- Jonathan Dove
Hojoki (2006)
(An Account of My Hut)- Peters Edition Limited (World)
Dramatic Cantata for Countertenor and Orchestra. Text adapted from Kamo no Chomei in the translation by Donald Keene. Commissioned by BBC Radio 3 and Casa da Música, Porto. First performed in the Barbican Hall by Lawrence Zazzo (countertenor) and the BBC Symphony Orchestra conducted by Jirí Belohlávek on 29 September 2006.
- Ct + 3(III:pic).3(III:ca).3(III:bcl).3(III:cbn)/4.3.3.1/timp.3perc/hp/str
- Countertenor
- 25 min
- Kamo no Chomei
- English
- 6th January 2025, Maida Vale Studio 1, London, United Kingdom
Programme Note
These days it seems that natural disasters are becoming more frequent and more dramatic. So it is interesting to read the 800-year-old essay by Kamo no Chomei (1153–1216) called Hojoki (An account of my hut) and learn that, in the span of less than a decade in Kyoto, this mediaeval monk witnessed the devastation caused by a great fire, a mighty whirlwind, the uprooting and relocation of his city, a two-year famine, and finally an earthquake.
Not surprisingly, these events caused the writer to reflect on the impermanence of human dwellings. His own life shows a progressive shedding of living-space, and eventually a retirement from the world to the life of a hermit. I am glad I first encountered his remarkable essay in Donald Keene’s elegant and lyrical translation. I have subsequently read other versions, and it would not have occurred to me to set any of them to music. But Keene’s has an irresistible poetry and depth, which I hope is still discernible in my considerably abridged version.
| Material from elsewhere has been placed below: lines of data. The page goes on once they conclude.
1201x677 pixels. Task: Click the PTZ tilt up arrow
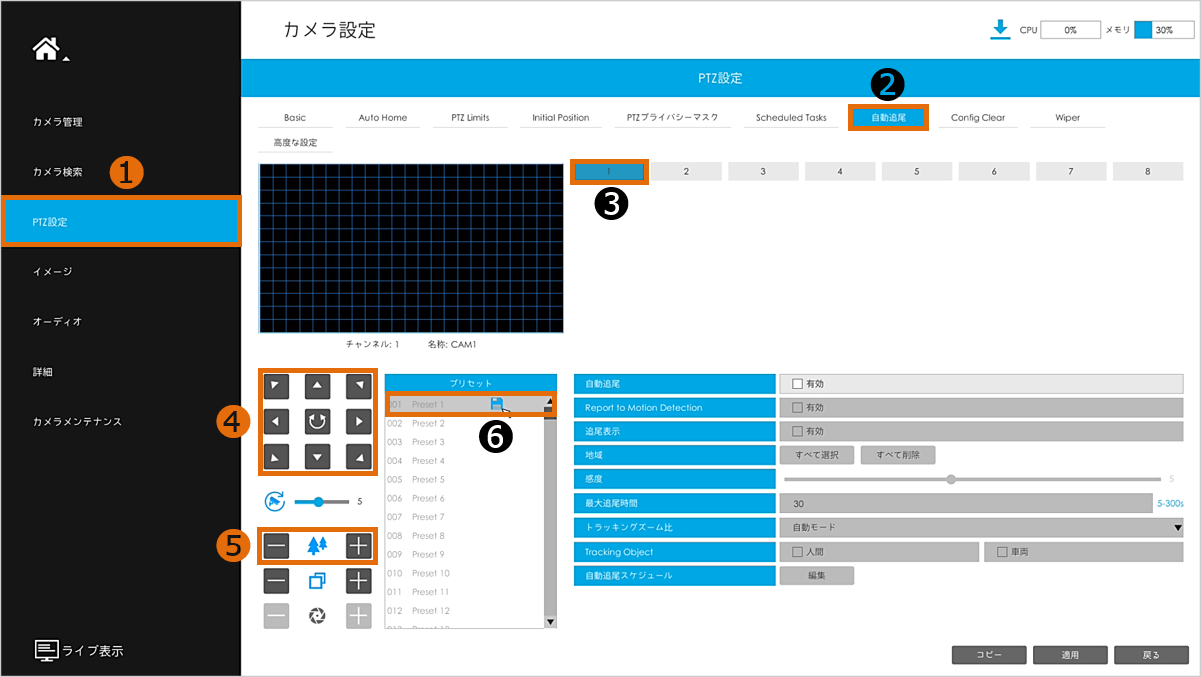click(x=317, y=385)
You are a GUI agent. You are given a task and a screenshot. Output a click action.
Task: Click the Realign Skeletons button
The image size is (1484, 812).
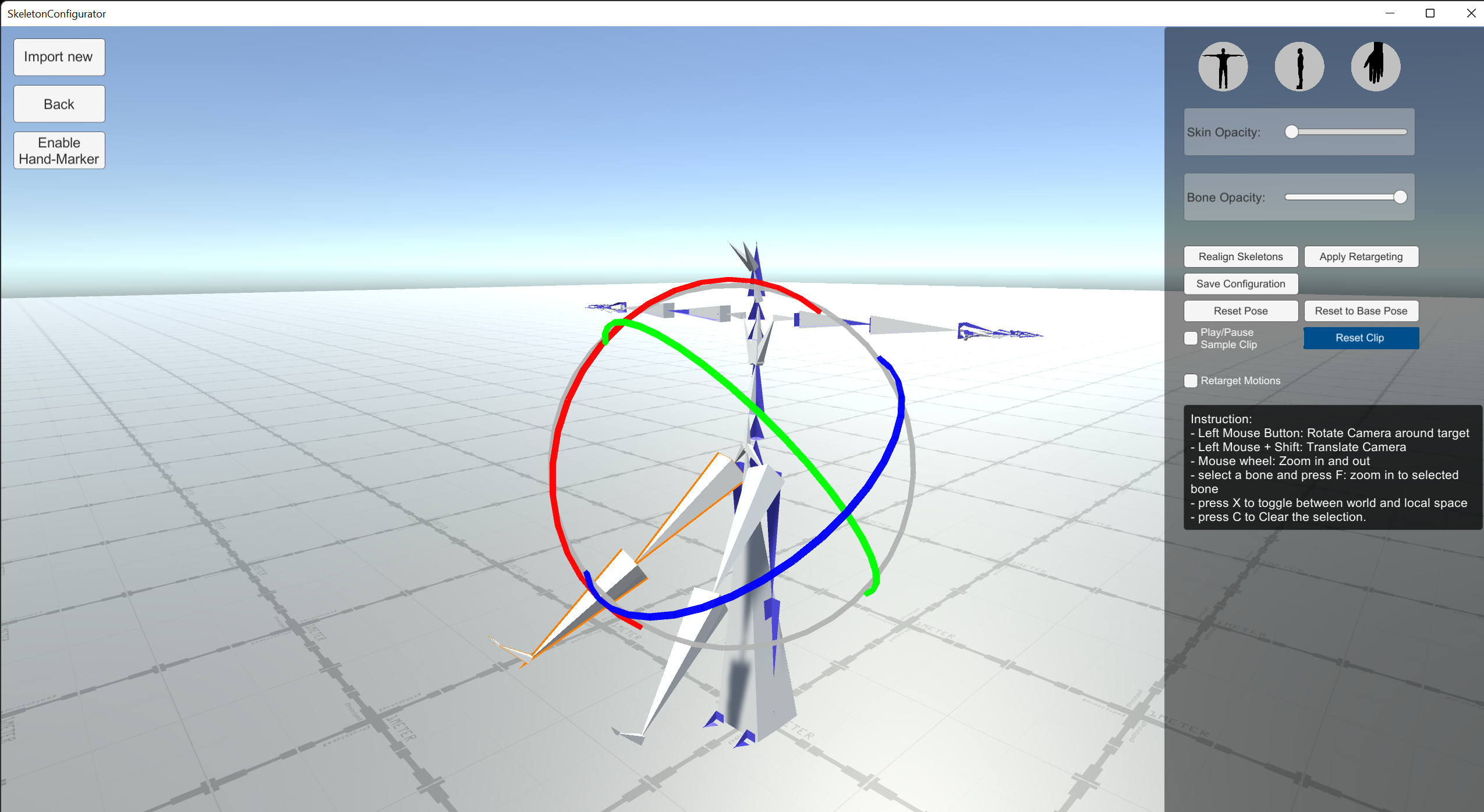click(1237, 256)
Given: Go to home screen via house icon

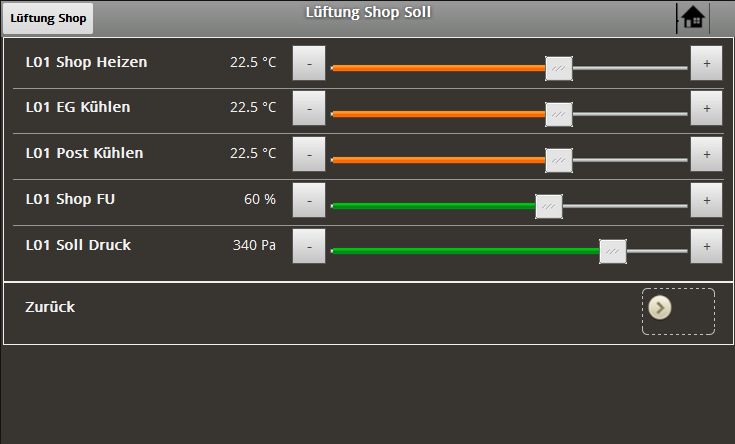Looking at the screenshot, I should click(x=692, y=18).
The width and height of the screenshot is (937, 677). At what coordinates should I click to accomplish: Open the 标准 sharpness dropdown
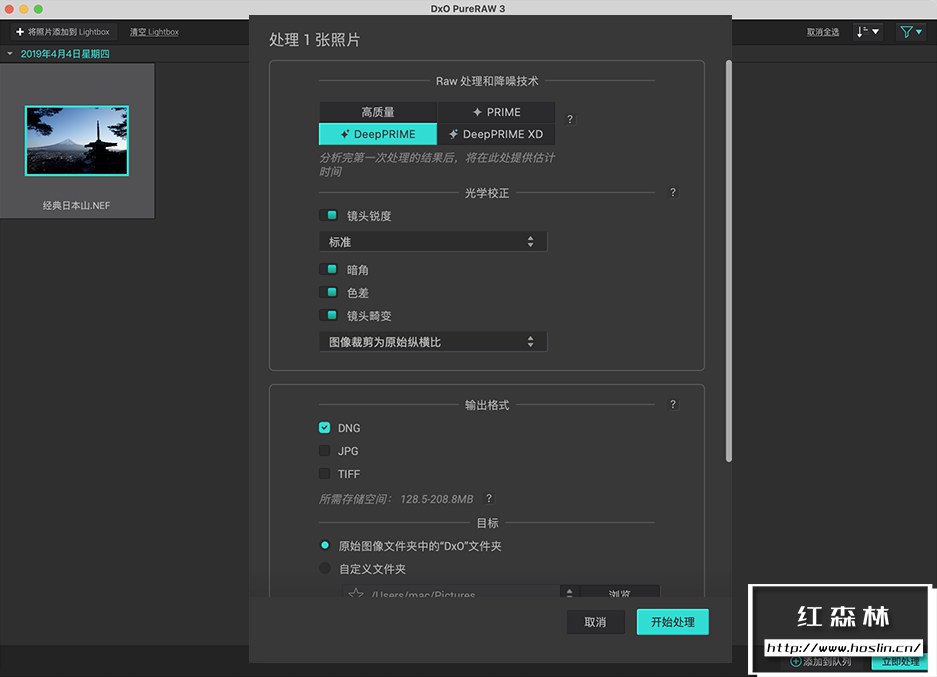(x=432, y=241)
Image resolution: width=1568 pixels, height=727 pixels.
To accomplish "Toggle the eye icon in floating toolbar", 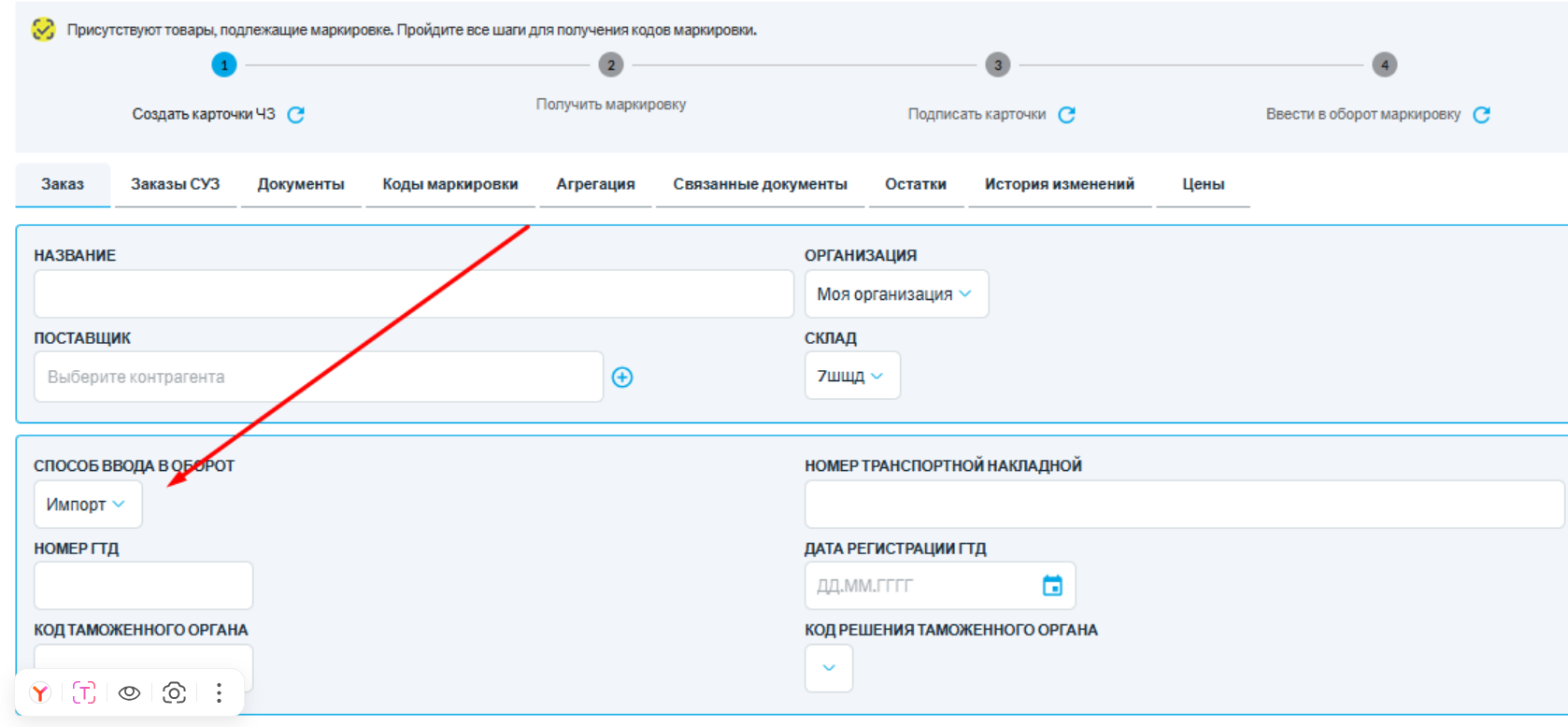I will pos(129,693).
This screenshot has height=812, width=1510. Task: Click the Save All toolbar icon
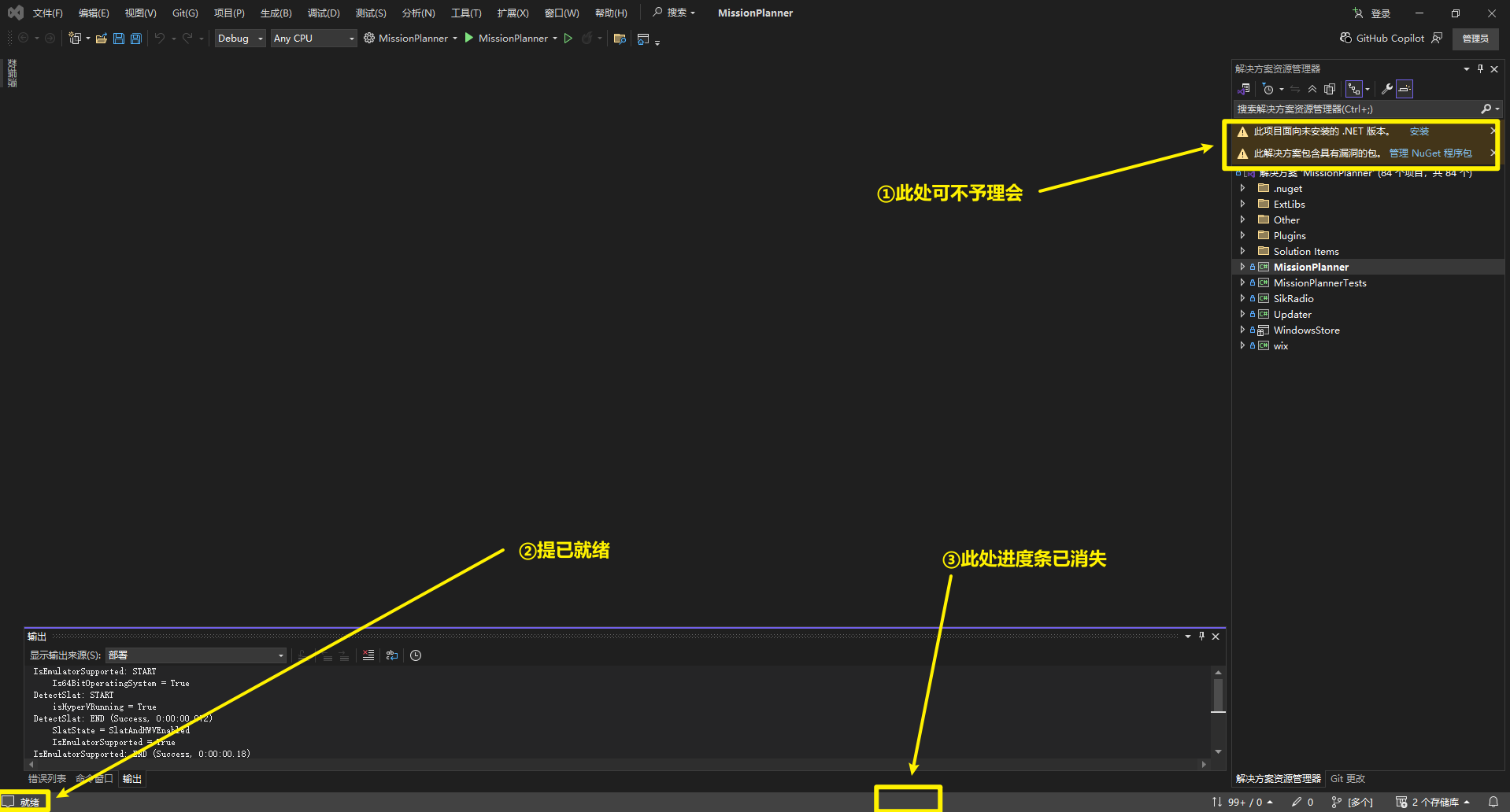point(135,39)
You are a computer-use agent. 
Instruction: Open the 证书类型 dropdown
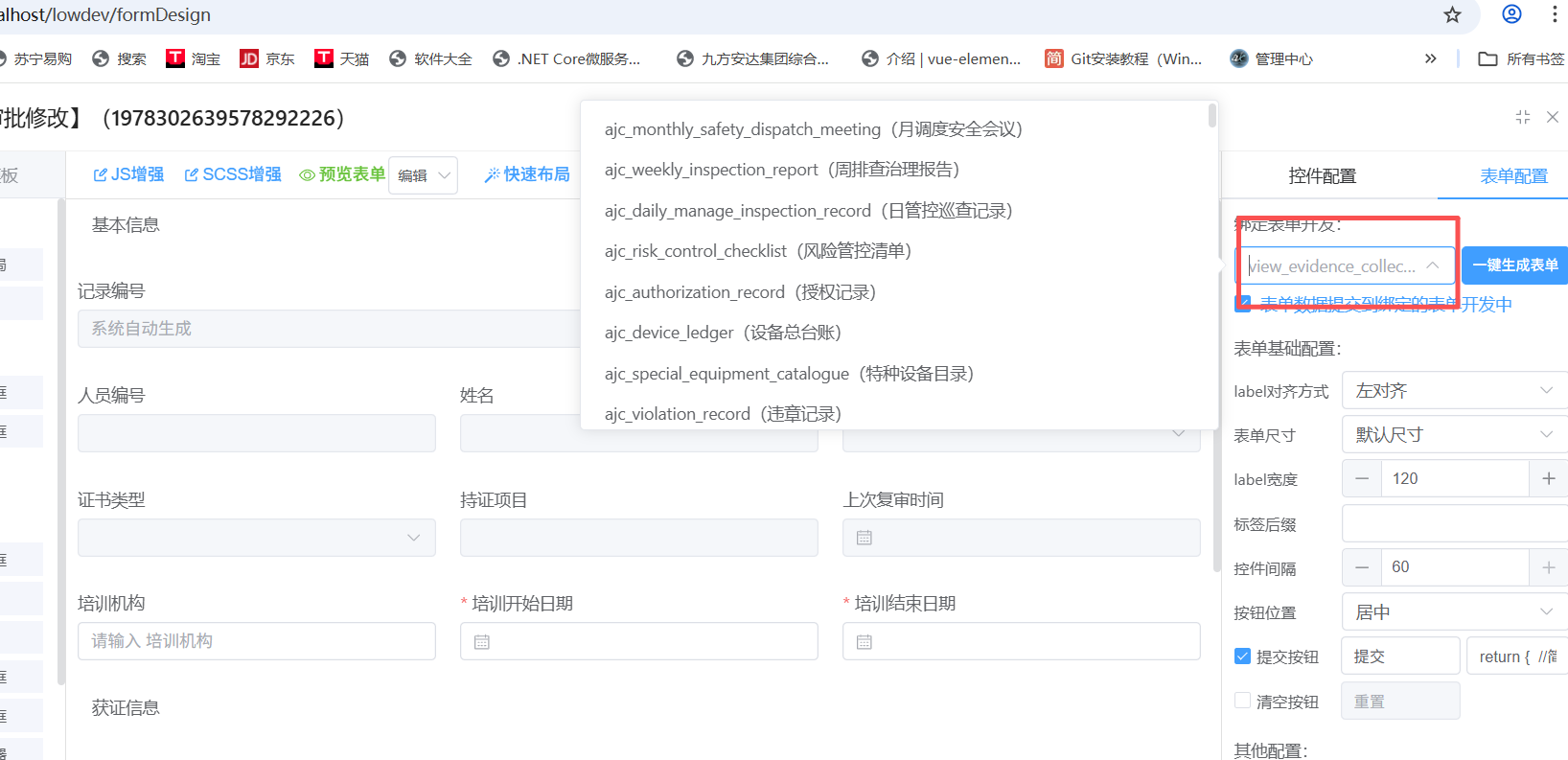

David Daniels suggested that I write him a dramatic cantata based on a real historical character. I initially considered various eye-witness accounts of historical events – Pepys and Evelyn writing about the Great Fire of London, Pliny the Younger writing about the eruption of Vesuvius, or Seneca on earthquakes – but I wanted a wider range of contrasts than any one of those events would supply. So I was delighted to discover this wonderful text, with its several disasters, suggesting a series of short narratives with dramatic orchestral interludes.
Chomei’s progression through distress, finally attaining a mystical serenity in seclusion, offered a musical shape. I have not attempted to write something that sounds Japanese, although, in acknowledgement of the source, I have used Japanese modes – pentatonic at the beginning and the end, minor-sounding in between – and there are occasional echoes of koto and shakuhachi.